**Seitentext**
Ich würde lieber ein wenig weitersparen und mir ne avet holen... Alles andere ist halbgar...


----------



## antonio (15. Oktober 2012)

*AW: neue Multirolle gesucht*

klar ist die avet was feines aber die tld tun seit jahren ihre dienste und sind sehr gute rollen.
sie als halbgar zu bezeichnen entspricht nicht der realität.

antonio


----------



## shR!mp (15. Oktober 2012)

*AW: neue Multirolle gesucht*

Warum soll eine Shimano TLD oder eine Penn Senator 113 H halbgar sein? die Rollen sind doch schon lange bewährt und waren bevor Avet in Europa bekannt wurde doch immer DAS Ding für Norwegen und das gelbe Riff. 

@Antonio: das gleiche meinte ich doch auch...
nur das ich die Erfahrung mit der Ausdauer nicht gemacht habe, wenn ich 400gr Blei aus 100mTiefe hochgekurbelt habe war das jeweils gleich anstrengend. (aber das ist natürlich nur meine Erfahrung)


----------



## antonio (15. Oktober 2012)

*AW: neue Multirolle gesucht*

100m sind ja noch keine tiefe und 400g kein gewicht. #h

antonio


----------



## Felipe95 (15. Oktober 2012)

**Datenbereich**
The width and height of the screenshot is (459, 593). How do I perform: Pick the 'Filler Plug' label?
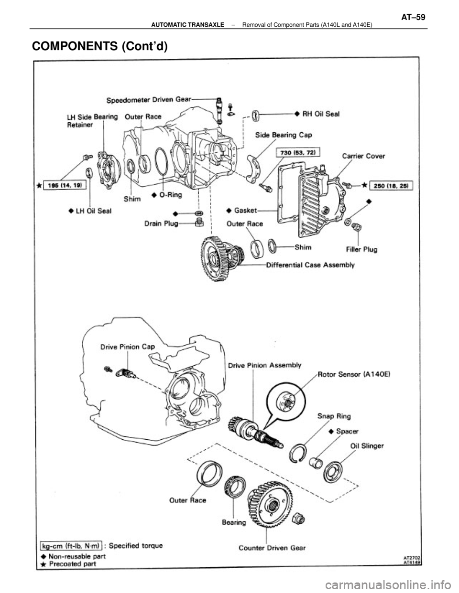pyautogui.click(x=362, y=249)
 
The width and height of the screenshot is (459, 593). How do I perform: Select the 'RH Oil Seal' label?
pyautogui.click(x=320, y=114)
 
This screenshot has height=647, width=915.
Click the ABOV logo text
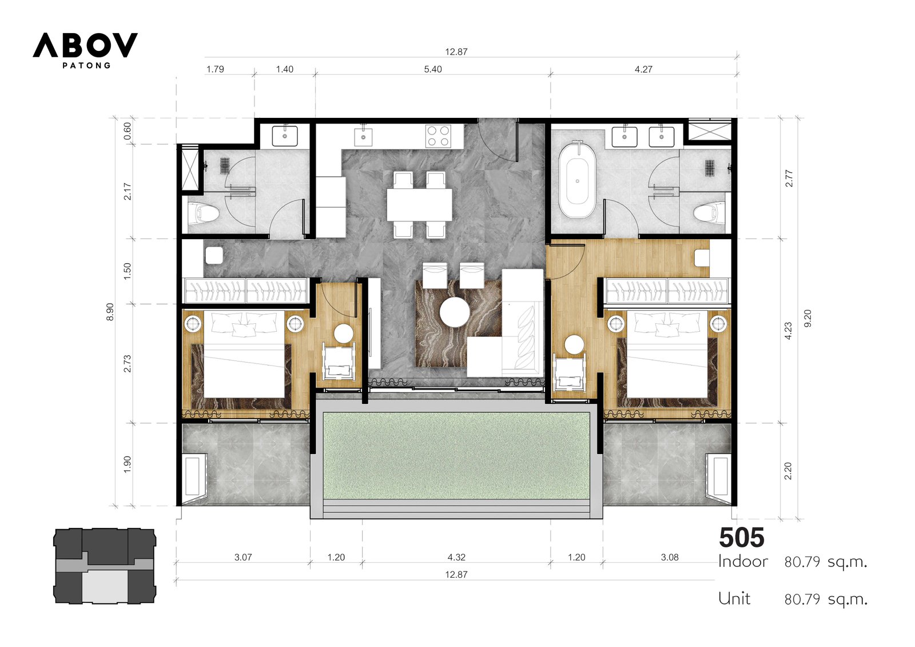click(x=85, y=45)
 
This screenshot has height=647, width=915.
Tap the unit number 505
click(x=741, y=538)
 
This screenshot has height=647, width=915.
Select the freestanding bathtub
click(x=577, y=180)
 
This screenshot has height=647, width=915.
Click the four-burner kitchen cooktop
click(x=438, y=136)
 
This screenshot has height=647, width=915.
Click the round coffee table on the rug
click(x=455, y=312)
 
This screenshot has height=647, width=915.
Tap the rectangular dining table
click(x=420, y=204)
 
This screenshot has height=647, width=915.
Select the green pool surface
click(x=456, y=456)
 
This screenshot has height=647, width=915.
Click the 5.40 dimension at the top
click(x=432, y=69)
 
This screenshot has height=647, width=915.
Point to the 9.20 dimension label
click(x=807, y=319)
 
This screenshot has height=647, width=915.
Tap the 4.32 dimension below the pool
click(x=456, y=557)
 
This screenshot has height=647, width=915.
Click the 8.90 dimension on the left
click(x=110, y=312)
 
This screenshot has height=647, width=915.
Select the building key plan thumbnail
click(x=105, y=566)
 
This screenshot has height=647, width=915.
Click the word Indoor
click(x=743, y=562)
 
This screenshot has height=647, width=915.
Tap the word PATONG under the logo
click(x=86, y=65)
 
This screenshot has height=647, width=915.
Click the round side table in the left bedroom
click(x=343, y=334)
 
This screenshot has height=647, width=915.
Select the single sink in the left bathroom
click(x=285, y=136)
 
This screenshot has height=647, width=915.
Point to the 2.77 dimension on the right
click(x=789, y=178)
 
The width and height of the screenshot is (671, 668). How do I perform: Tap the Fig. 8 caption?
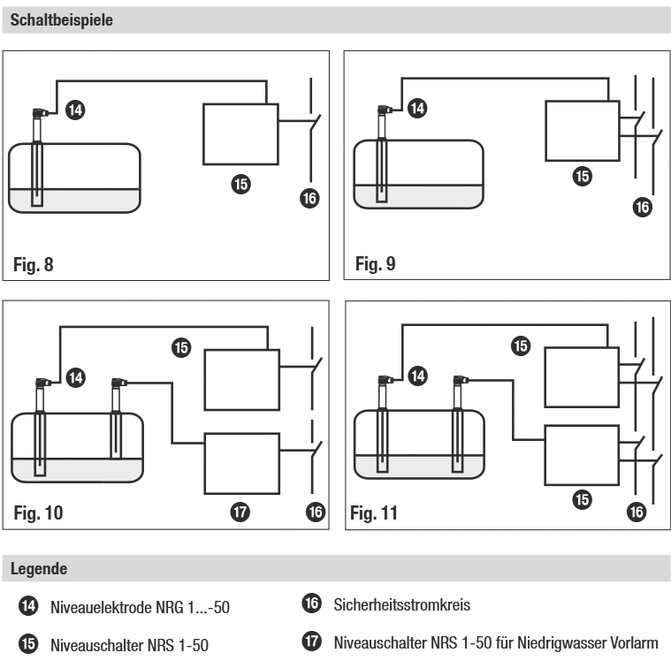(37, 263)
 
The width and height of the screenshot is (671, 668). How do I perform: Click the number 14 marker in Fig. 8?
(77, 110)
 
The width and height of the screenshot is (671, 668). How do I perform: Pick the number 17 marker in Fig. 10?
(240, 511)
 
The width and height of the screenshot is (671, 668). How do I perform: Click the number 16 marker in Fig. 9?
(643, 208)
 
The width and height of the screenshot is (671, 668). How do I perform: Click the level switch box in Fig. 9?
(581, 131)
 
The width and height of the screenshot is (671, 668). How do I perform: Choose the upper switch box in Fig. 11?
(581, 375)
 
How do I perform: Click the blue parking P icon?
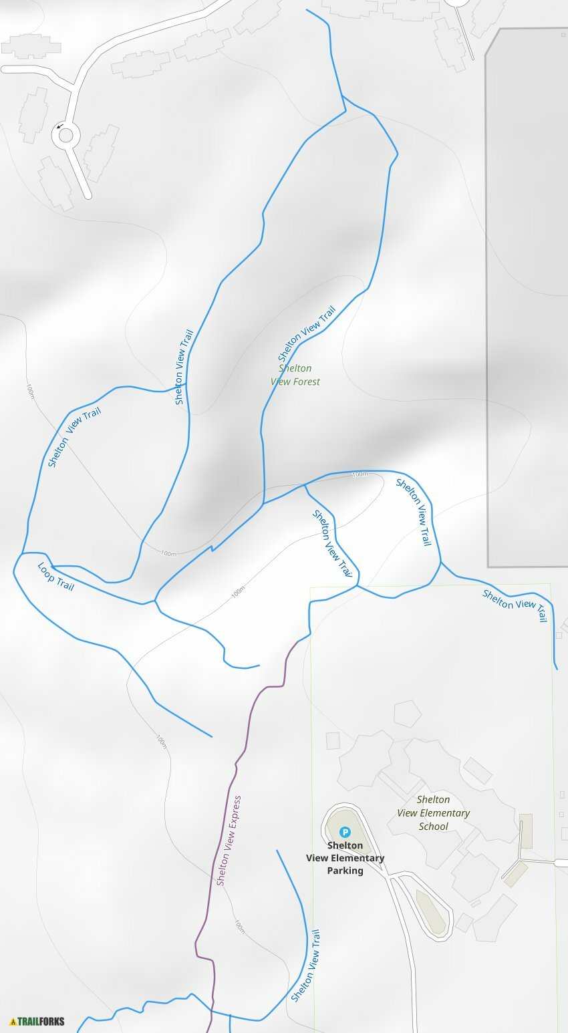click(x=345, y=832)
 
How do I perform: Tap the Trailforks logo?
click(x=37, y=1021)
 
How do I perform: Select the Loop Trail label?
click(x=55, y=577)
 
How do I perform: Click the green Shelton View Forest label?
click(x=295, y=375)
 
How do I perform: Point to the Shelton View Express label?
click(x=229, y=841)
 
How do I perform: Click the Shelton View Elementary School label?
click(x=433, y=813)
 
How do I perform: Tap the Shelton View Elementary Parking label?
click(x=345, y=858)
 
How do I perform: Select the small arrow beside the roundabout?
click(x=59, y=126)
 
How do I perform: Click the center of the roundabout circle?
click(x=66, y=136)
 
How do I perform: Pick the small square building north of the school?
click(x=333, y=740)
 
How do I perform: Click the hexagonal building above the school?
click(x=407, y=713)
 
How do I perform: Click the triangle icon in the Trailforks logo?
click(x=13, y=1021)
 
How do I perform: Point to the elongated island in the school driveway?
click(x=431, y=912)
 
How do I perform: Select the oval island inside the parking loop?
click(x=345, y=835)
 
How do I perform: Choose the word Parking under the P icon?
click(x=345, y=871)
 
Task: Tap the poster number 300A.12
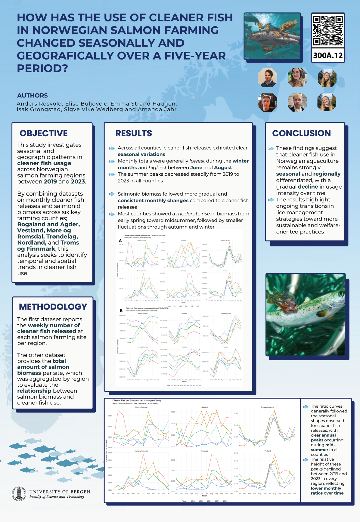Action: (x=328, y=55)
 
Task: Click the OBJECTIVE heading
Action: (x=44, y=133)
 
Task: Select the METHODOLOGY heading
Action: (x=53, y=307)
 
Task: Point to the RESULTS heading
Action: (x=134, y=133)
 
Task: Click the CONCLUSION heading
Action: (x=301, y=133)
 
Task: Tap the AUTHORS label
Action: (x=33, y=95)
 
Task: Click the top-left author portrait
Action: (x=267, y=78)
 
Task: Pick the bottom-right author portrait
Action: (x=327, y=102)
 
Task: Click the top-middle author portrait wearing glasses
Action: (x=297, y=78)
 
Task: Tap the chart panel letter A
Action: (x=120, y=240)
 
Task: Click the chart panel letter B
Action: (x=121, y=310)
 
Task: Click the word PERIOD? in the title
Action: (x=42, y=68)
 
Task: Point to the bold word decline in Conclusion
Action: (x=308, y=187)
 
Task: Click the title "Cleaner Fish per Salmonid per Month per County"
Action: (x=137, y=400)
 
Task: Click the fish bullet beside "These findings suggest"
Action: (x=271, y=148)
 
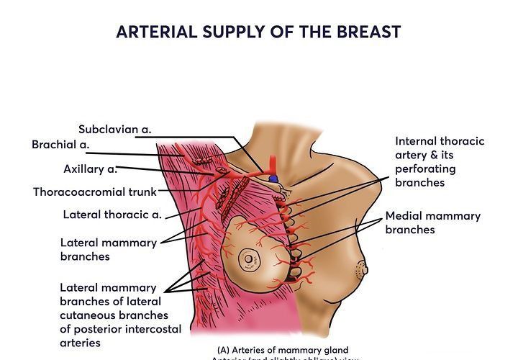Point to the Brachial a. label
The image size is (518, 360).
coord(60,145)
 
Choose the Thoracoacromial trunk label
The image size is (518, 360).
coord(95,192)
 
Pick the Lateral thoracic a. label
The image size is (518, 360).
coord(112,215)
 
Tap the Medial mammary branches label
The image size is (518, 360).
coord(432,222)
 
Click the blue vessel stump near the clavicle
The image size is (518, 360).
coord(273,178)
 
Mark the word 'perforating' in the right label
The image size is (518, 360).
coord(425,169)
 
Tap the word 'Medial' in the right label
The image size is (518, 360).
coord(405,216)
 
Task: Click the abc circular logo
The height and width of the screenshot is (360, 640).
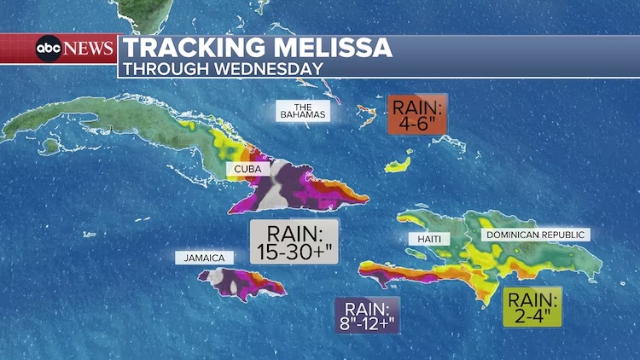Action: point(48,49)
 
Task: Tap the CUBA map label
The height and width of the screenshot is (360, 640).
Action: point(247,169)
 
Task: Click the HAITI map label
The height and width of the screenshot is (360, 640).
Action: point(428,239)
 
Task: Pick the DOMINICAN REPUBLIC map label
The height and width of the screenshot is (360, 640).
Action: point(536,234)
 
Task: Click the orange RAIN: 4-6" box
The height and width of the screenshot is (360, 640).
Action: point(418,114)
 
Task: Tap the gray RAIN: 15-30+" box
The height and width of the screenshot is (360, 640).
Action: point(294,241)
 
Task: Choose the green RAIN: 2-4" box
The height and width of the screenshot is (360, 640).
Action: point(532,307)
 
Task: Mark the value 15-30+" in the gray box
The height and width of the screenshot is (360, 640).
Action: point(294,252)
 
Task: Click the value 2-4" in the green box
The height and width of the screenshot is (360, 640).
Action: point(532,316)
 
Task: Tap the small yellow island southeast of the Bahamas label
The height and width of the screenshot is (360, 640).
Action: point(399,163)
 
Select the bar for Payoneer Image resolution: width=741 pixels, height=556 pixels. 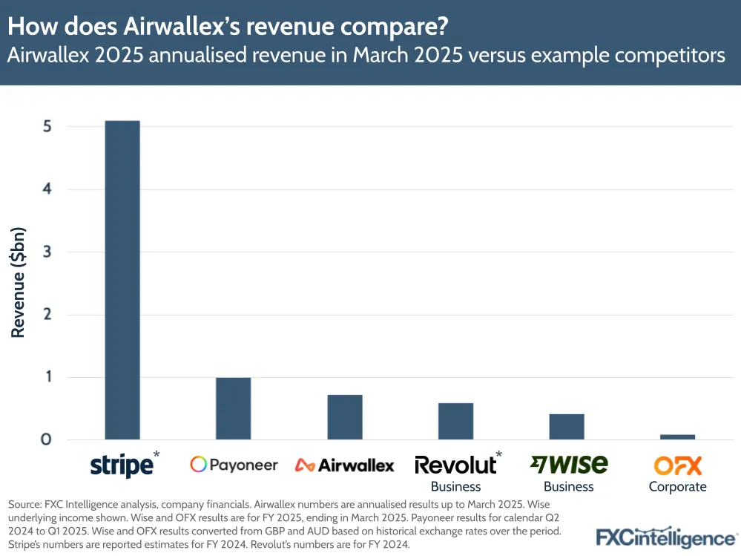point(234,408)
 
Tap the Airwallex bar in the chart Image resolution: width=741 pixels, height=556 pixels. point(345,416)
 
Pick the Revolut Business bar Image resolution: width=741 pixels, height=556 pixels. point(455,421)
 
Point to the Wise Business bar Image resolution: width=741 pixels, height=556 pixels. point(567,426)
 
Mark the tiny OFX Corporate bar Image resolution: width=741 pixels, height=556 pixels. point(677,436)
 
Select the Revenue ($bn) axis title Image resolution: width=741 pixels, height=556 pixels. point(19,283)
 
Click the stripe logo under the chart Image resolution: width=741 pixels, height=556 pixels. point(122,465)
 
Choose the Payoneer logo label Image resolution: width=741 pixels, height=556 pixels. point(234,465)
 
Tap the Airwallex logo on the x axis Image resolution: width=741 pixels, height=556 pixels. point(345,465)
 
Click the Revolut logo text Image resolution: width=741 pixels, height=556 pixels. point(455,465)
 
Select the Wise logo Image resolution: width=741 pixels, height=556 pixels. point(569,464)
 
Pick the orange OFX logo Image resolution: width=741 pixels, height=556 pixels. point(677,465)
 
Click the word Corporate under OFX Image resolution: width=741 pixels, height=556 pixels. point(677,487)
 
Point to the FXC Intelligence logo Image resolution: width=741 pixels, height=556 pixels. point(666,537)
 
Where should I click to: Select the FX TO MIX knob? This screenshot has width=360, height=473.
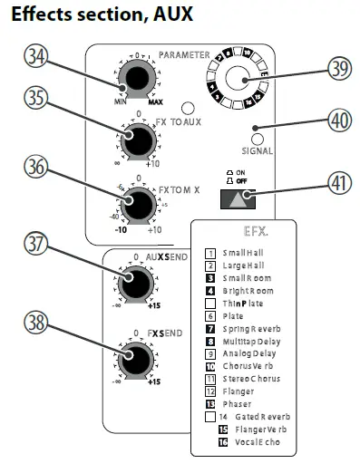139,205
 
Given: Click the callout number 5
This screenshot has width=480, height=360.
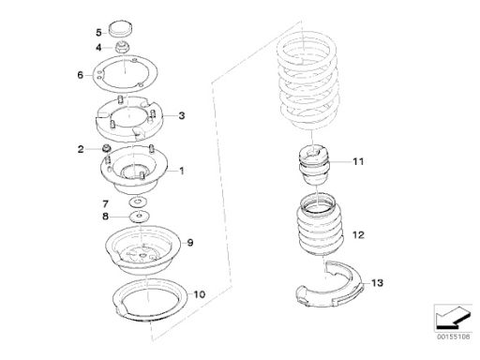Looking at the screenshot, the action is [x=98, y=33].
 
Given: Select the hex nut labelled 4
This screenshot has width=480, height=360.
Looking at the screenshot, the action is [x=122, y=48].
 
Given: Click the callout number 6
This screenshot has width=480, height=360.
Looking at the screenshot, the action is [x=81, y=75].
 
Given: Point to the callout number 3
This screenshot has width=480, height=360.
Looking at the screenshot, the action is [x=182, y=115].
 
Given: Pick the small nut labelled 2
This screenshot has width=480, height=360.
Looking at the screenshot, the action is [x=107, y=148].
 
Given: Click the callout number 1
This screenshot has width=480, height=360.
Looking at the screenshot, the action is [x=181, y=171].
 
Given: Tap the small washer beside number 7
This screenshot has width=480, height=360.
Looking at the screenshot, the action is [x=138, y=202].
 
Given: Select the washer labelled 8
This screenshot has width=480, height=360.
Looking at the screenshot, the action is [x=140, y=216].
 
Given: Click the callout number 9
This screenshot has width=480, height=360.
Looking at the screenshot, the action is [x=190, y=243].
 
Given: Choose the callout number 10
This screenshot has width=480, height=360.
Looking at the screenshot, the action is [x=200, y=294].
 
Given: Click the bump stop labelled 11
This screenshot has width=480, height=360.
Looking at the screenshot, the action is [x=313, y=165].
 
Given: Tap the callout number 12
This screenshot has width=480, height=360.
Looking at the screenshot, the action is [x=358, y=234].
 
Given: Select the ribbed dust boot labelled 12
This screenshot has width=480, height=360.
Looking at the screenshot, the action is [x=320, y=224].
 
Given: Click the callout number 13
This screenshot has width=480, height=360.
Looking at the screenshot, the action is [x=377, y=283].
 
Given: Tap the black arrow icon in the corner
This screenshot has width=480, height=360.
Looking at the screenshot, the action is [x=453, y=317].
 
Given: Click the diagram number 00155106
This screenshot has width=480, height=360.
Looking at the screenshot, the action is [x=453, y=337].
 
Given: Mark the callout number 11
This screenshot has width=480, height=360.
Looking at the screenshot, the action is [x=358, y=161].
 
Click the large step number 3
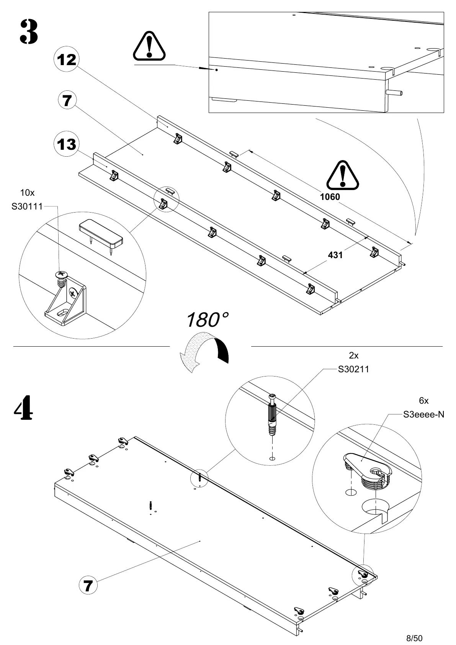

**Deine Aufgabe**
Schreib die Forumsdiskussion über die Suche nach einer neuen Multirolle weiter, und zwar ab der letzten Zeile, die oben zu sehen ist.

**Ergebnis der Übung**
*AW: neue Multirolle gesucht*

ok ich werds mir nochmal überlegen evtl greif ich dann doch mal zu ner rh-multi.

Aber gibt es denn keine empfehlenswerten multirollen wie zB tld oder senator als lh-modelle, die auch in meiner preisklasse liegen ?


----------



## shR!mp (15. Oktober 2012)

*AW: neue Multirolle gesucht*

Ja doch klar die Senator 112 und 113 gibt es als LH Rollen und die kosten dann maximal 10€ mehr


----------



## Felipe95 (15. Oktober 2012)

*AW: neue Multirolle gesucht*

Aber es gibt nur die 113 als LH zumindest finde ich bei google keine 112 lh aber die 113er ist mir mit knapp 900g glaub ich etwas zu schwer.

Gibts denn noch weitere gute lh modelle die ihr empfehlen könnt oder geht im prinzip nichts an einer tld vorbei preis/leistungsmäßig jetzt ? ^^

Gruß Felix


----------



## Yupii (15. Oktober 2012)

*AW: neue Multirolle gesucht*

Avet SX
Ich habe ne MXl 2-Gang, aber für dein Vorhaben würde die SX reichen. Ist normalerweise unkaputtbar. Ich werde mir auch noch eine SX für meine Balzer 20 lbs zulegen. Da kannste absolut nix verkehrt machen. Sie mögen zwar etwas über deinem Budget liegen, aber sie halten normalerweise auch ewig


----------



## Harrie (15. Oktober 2012)

*AW: neue Multirolle gesucht*

HI 
Felix

Du bekommst die Senator 113 H2 LH bei der Domäne zur Zeit für 95,-€.

Von dehn Avets halte ich nicht viel,hatte mal zwei Probe gefischt,weil sie sich schwerer kurbeln ließen um so weiter man die Bremse zu machte.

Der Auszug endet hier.